:: Data for this task ::
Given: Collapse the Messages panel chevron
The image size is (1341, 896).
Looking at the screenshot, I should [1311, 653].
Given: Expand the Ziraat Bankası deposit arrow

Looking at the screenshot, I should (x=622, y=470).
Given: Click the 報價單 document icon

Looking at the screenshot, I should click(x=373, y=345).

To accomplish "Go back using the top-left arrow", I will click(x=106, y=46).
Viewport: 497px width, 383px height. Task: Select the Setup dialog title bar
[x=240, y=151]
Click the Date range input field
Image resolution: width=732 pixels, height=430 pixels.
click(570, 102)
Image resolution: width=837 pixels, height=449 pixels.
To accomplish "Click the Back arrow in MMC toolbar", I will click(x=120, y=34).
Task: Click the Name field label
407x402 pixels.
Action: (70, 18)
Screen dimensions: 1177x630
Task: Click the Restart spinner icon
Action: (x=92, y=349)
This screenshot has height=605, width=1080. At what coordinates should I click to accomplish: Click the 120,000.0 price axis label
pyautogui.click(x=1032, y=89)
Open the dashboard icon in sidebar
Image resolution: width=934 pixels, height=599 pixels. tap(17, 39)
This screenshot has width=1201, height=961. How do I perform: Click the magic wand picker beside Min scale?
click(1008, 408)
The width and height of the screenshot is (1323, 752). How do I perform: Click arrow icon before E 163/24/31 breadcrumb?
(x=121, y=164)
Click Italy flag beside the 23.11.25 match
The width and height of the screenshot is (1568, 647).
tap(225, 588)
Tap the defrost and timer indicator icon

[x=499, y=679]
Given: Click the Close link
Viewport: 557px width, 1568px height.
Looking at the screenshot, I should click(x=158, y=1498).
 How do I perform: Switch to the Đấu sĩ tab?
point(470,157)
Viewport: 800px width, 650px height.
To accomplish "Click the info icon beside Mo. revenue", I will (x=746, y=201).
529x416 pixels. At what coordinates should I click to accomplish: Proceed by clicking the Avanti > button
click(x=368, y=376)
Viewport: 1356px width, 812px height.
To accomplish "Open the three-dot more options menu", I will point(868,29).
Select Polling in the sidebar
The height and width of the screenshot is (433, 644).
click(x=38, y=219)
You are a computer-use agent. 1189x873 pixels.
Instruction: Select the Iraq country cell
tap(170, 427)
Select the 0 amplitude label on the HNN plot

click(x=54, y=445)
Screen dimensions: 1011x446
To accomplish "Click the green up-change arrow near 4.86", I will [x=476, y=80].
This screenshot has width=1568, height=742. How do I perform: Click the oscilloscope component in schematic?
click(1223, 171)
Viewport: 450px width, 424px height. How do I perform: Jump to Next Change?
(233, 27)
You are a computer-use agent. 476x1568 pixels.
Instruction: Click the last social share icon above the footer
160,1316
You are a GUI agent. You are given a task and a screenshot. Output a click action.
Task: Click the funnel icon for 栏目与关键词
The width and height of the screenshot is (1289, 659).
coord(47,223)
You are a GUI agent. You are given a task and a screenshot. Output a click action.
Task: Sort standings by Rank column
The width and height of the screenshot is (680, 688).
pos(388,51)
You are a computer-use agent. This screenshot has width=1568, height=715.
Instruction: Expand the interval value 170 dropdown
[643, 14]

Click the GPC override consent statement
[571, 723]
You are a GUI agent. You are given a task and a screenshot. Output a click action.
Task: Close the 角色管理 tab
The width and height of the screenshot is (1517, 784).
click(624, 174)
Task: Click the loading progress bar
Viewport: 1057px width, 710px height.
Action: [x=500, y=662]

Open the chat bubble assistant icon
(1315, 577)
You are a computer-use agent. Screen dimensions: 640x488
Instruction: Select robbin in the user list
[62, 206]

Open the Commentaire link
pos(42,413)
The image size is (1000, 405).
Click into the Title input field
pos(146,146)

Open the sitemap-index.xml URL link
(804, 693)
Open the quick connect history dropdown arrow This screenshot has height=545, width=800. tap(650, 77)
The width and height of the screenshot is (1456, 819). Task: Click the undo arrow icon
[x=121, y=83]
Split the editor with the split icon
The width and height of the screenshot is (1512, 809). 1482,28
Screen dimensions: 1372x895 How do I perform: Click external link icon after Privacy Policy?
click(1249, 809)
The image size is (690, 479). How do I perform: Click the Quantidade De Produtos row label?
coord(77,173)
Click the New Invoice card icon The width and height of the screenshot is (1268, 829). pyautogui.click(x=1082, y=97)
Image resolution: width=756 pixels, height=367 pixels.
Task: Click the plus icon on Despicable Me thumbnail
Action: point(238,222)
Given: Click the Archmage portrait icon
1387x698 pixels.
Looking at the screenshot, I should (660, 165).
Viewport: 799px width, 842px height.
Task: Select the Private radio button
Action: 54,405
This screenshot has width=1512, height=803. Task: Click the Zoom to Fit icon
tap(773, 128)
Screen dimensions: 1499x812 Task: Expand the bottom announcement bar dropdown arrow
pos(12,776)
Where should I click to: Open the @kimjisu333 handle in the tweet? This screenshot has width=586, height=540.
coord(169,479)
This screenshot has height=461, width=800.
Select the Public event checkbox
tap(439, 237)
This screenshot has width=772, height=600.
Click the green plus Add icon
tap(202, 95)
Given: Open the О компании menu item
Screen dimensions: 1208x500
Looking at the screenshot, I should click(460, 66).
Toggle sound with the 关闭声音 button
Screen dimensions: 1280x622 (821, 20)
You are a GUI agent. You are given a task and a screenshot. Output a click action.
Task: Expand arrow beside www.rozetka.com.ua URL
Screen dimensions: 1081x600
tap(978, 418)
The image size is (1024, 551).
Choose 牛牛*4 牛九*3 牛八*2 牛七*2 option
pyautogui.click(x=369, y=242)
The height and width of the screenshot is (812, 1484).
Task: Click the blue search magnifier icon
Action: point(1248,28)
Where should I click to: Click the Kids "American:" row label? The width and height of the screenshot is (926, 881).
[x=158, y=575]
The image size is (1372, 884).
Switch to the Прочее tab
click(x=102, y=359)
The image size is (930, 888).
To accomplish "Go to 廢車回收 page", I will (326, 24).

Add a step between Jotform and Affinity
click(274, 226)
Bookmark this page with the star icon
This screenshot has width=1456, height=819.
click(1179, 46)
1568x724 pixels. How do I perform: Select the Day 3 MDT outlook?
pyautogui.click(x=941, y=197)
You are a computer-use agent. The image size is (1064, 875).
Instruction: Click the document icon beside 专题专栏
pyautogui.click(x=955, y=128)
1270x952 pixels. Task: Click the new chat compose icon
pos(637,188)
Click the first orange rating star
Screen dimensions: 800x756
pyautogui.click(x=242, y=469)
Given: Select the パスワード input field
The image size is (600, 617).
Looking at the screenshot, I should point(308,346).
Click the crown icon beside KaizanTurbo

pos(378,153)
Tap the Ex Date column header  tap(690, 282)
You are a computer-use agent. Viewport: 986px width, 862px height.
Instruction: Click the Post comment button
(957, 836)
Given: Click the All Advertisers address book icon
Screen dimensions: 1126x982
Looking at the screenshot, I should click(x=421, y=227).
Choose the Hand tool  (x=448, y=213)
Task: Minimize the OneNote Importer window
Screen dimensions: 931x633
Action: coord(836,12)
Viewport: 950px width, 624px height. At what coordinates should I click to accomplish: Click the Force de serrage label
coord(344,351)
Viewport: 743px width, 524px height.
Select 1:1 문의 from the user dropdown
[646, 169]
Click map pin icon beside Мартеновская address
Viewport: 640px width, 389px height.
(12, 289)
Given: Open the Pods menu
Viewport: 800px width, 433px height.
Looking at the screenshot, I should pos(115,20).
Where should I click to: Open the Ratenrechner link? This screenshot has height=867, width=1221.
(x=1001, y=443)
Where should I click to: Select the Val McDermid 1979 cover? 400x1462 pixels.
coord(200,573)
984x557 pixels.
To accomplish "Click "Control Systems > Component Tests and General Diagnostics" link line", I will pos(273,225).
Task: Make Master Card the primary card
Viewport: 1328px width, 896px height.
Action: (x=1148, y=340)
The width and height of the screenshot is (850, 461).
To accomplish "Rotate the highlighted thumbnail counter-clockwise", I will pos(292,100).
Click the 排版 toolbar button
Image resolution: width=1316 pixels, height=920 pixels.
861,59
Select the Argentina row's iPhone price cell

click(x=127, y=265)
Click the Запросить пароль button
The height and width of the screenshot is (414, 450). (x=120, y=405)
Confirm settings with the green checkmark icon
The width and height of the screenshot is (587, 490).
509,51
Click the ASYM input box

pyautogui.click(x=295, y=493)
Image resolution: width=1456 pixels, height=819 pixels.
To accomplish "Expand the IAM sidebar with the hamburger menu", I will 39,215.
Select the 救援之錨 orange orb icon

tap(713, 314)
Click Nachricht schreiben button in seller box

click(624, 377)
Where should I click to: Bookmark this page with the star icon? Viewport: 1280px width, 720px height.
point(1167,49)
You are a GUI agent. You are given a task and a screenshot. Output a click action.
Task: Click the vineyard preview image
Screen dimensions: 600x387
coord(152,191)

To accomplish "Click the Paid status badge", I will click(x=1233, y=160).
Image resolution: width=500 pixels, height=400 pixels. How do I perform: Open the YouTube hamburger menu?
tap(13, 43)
:::
#### What this task involves
Write out the lines from the one containing "Select Polling in the sidebar" through the one containing "will [x=476, y=80].", including both of those lines, reproducing them exactly.

#### Full solution
Select Polling in the sidebar
The height and width of the screenshot is (433, 644).
click(x=38, y=219)
You are a computer-use agent. 1189x873 pixels.
Instruction: Select the Iraq country cell
tap(170, 427)
Select the 0 amplitude label on the HNN plot

click(x=54, y=445)
Screen dimensions: 1011x446
To accomplish "Click the green up-change arrow near 4.86", I will [x=476, y=80].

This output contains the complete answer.